Utility crews rushed to restore electricity to hundreds of thousands of people who faced a Christmas without lights after a messy storm downed power lines throughout eastern Canada and from the Midwest to Maine in the US
Just under 200,000 customers in Canada's largest city were without power Monday following a weekend ice storm that wreaked havoc through Ontario to the Atlantic coast, Toronto Mayor Rob Ford said Monday.
Ford said utility workers from Michigan, Manitoba and elsewhere are in Ontario will assist in the efforts to restore power.
More 100,000 customers had power restored in the city, but about 190,000 customers are still without power, Ford said. He called the storm one of the worst in Toronto's history.
Toronto Hydro CEO Anthony Haines said some customers may not get power back until after Christmas on the 26th.
About 80,000 customers in smaller towns and rural areas in Ontario also remained without power, utility companies said. Nearly 34,000 customers remained without power in Quebec.
An icy mix of rain and freezing rain played havoc with the electricity grid across the Maritime provinces as ice-laden trees fell on power lines. NB Power reported about 49,000 residents and businesses were without power in southern New Brunswick early Tuesday, and another 6,600 were without electricity in Nova Scotia.
While the freezing rain was expected to peter out by Tuesday, Environment Canada senior meteorologist David Phillips warned that the ice the storm brought would remain as temperatures stayed below freezing.
"There's no natural melting going on," he said. "It's going to be human effort and endeavour that will get rid of the sheath of ice that's covering Eastern Canada."
The situation meant utility companies working to restore power to thousands of homes had to deal with the possibility that ice-laden tree limbs could continue to splinter, snapping power lines.
Crews were working around the clock to get the lights back on in cities and towns across Ontario, Quebec and New Brunswick, but warned there was a possibility not everyone would be reconnected by Christmas Day.
The freezing rain turned roads and sidewalks into skating rinks Sunday and hit holiday plans at one of the busiest travel times of the year.
Air travelers were still being frustrated by dozens of flight cancellations and delays at Toronto's Pearson International Airport and at Halifax Stanfield International Airport.
The first full day of winter Sunday also brought ice and high wind in the upper US Midwest and northeastern New England states and flooding in the South.
More than 390,000 homes and businesses were without power Monday in Michigan, upstate New York and across the northern New England region to Maine, down from Sunday's peak of more than half a million. Most were in Michigan, whose largest utilities said it will be days before power is restored because of the difficulty of working around broken lines.
States kept emergency shelters open for people who would be without power, some through Christmas.

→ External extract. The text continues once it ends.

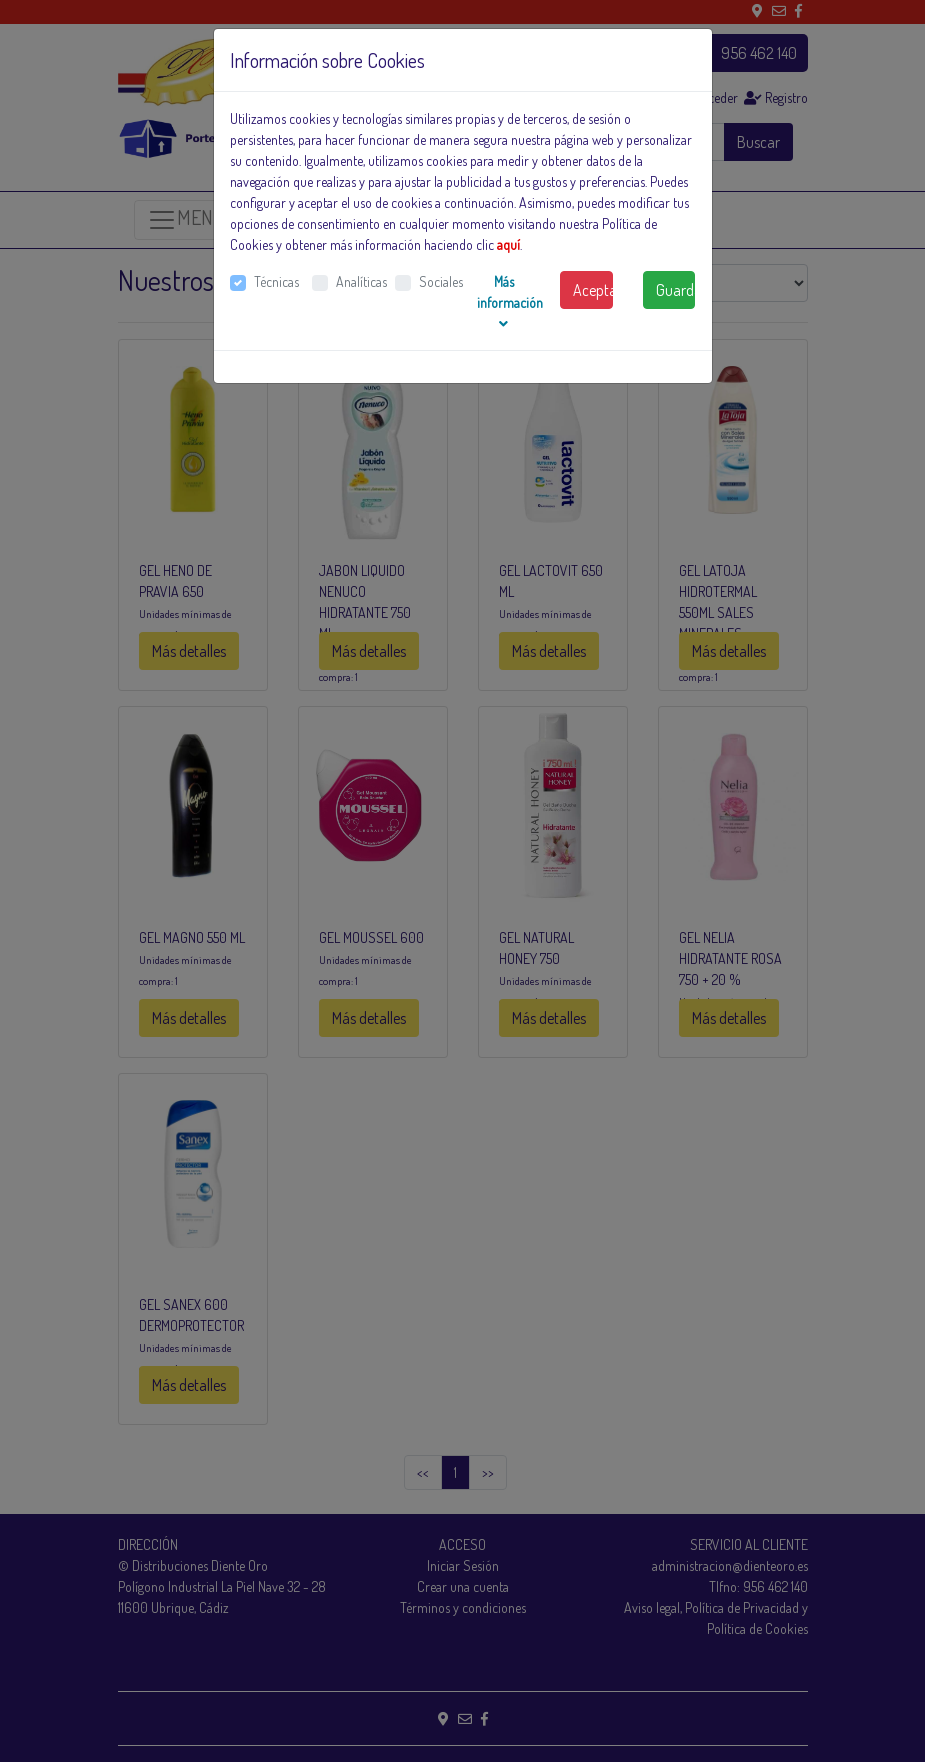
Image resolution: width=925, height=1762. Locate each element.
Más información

At least 11 deaths in the US were blamed on the storm, including five people killed in flooding in Kentucky and a woman who died after a tornado with winds of 130 mph (209 kph) struck in Arkansas. Another woman died in Arkansas when she lost control of her vehicle on an icy patch of an interstate. A Vermont man died from carbon monoxide poisoning caused by a generator that was running after the storm knocked out power at his house, state police said. Five people were killed in eastern Canada in highway crashes blamed on severe weather conditions.
More than 5,500 flights were behind schedule by Monday evening, the majority of those in New York, Washington, Chicago, Denver, Dallas and Houston.
And more than 300 flights were canceled, mostly in Chicago, Denver, Houston and Dallas, aviation data company FlightAware said. The number is in line with a typical travel day and much improved from Sunday's 700 cancellations. There are usually more than 30,000 daily flights in the United States.
Delta Air Lines said a taxiway that may have frozen over was suspected in an accident at Detroit Metropolitan Airport: An Atlanta-bound jetliner slid onto the grass, but no one was hurt.
The winter weather was far from nationwide, though. Record high temperatures in the 60s and 70s Fahrenheit (upper teens and low 20s Celsius) were reached in some Mid-Atlantic US states this weekend, but forecasts called for drops back to the mid-30s F (low single digits C).